**Source passage**
>> start

General characteristics
- Class & type: Flower-class corvette (original)
- Displacement: 950 long tons (970 t)
- Length: 205 ft 1 in (62.51 m) o/a
- Beam: 33 ft 1 in (10.08 m)
- Draught: 13 ft 5 in (4.09 m)
- Propulsion: single shaft; 2 × Scotch boilers; 1 × 4-cylinder triple-expansion reciprocating steam engine; 2,750 ihp (2,050 kW);
- Speed: 16 knots (30 km/h; 18 mph)
- Range: 3,450 nmi (6,390 km; 3,970 mi) at 12 kn (22 km/h; 14 mph)
- Complement: 47
- Sensors & processing systems: 1 × SW1C or 2C radar; 1 × Type 123A or Type 127DV sonar;
- Armament: 1 × BL 4-inch (101.6 mm) Mk.IX single gun; 2 × .50 cal machine gun (twin); 2 × Lewis .303 cal machine gun (twin); 2 × Mk.II depth charge throwers; 2 × depth charge rails with 40 depth charges; originally fitted with minesweeping gear, later removed;

= HMCS Bittersweet =

Flower-class corvette

HMCS Bittersweet was a that served with the Royal Canadian Navy during the Second World War. Ordered by the Royal Navy at the beginning of the war, the ship was transferred to the Royal Canadian Navy who had an excess of personnel and not enough ships. Laid down and Launched in 1940, the corvette fought as an ocean convoy escort in the Battle of the Atlantic. The vessel was named for the flowering vine solanum dulcamara. Since the vessel was owned by the British, it kept its flower name. Following the war, Bittersweet was returned to the Royal Navy and was broken up for scrap in 1950.

>> end

**Information shown**
>> start

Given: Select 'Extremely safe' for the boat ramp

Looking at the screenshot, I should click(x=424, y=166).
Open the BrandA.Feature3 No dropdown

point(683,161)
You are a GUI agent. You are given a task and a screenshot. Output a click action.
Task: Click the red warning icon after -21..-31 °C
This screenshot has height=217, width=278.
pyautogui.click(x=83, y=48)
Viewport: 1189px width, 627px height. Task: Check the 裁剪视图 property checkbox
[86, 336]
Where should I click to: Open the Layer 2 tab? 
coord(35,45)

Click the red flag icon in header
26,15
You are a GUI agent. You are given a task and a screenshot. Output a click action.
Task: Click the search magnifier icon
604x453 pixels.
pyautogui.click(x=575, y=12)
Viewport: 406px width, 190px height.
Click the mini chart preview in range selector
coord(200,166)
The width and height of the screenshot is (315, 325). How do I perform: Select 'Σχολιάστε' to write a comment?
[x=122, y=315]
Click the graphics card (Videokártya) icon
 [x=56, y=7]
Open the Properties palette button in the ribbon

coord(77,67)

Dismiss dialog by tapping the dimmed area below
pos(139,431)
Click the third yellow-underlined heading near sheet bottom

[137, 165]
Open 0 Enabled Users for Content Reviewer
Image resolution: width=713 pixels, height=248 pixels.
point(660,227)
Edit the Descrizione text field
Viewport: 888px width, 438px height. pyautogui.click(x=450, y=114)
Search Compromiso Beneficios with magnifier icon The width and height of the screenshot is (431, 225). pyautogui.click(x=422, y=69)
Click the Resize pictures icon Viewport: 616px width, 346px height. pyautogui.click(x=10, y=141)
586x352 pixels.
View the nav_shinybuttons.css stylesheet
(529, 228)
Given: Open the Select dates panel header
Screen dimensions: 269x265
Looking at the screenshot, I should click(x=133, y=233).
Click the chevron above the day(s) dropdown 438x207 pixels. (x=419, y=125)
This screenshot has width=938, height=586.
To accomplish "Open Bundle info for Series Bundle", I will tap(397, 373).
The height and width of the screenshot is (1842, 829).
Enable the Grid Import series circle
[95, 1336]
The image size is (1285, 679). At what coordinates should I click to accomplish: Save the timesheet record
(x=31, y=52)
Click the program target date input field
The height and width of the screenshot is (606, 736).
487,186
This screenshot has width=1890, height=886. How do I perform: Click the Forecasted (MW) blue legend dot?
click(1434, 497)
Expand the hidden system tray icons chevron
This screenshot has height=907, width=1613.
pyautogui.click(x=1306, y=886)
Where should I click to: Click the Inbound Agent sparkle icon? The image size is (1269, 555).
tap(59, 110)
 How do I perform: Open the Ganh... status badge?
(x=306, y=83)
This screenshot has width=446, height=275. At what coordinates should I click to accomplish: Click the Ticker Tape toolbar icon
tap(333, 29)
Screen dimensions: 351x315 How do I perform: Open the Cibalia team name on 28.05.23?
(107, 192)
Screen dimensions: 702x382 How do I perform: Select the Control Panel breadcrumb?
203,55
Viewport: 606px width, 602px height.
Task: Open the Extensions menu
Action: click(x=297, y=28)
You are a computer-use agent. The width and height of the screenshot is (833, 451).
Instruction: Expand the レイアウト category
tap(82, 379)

>> end

**Task instructions**
**1.** Answer these from the passage on HMCS Bittersweet:
(a) What top speed is listed for the ship?
(b) What plant was the vessel named for?
(c) In what year was it broken up for scrap?
**2.** In the passage on HMCS Bittersweet, turn the paragraph beginning "HMCS Bittersweet was a" into a short bulleted list that keeps its main facts.
The rows come from a different source than the passage.

**Responses per task**
**1.**
(a) 16 knots (30 km/h; 18 mph)
(b) The flowering vine solanum dulcamara
(c) 1950

**2.**
- Served with the Royal Canadian Navy during the Second World War
- Ordered by the Royal Navy at the start of the war, then transferred to the Royal Canadian Navy, which had too many personnel and too few ships
- Laid down and launched in 1940
- Fought as an ocean convoy escort in the Battle of the Atlantic
- Named for the flowering vine solanum dulcamara, a name it kept because the British owned it
- Returned to the Royal Navy after the war and broken up for scrap in 1950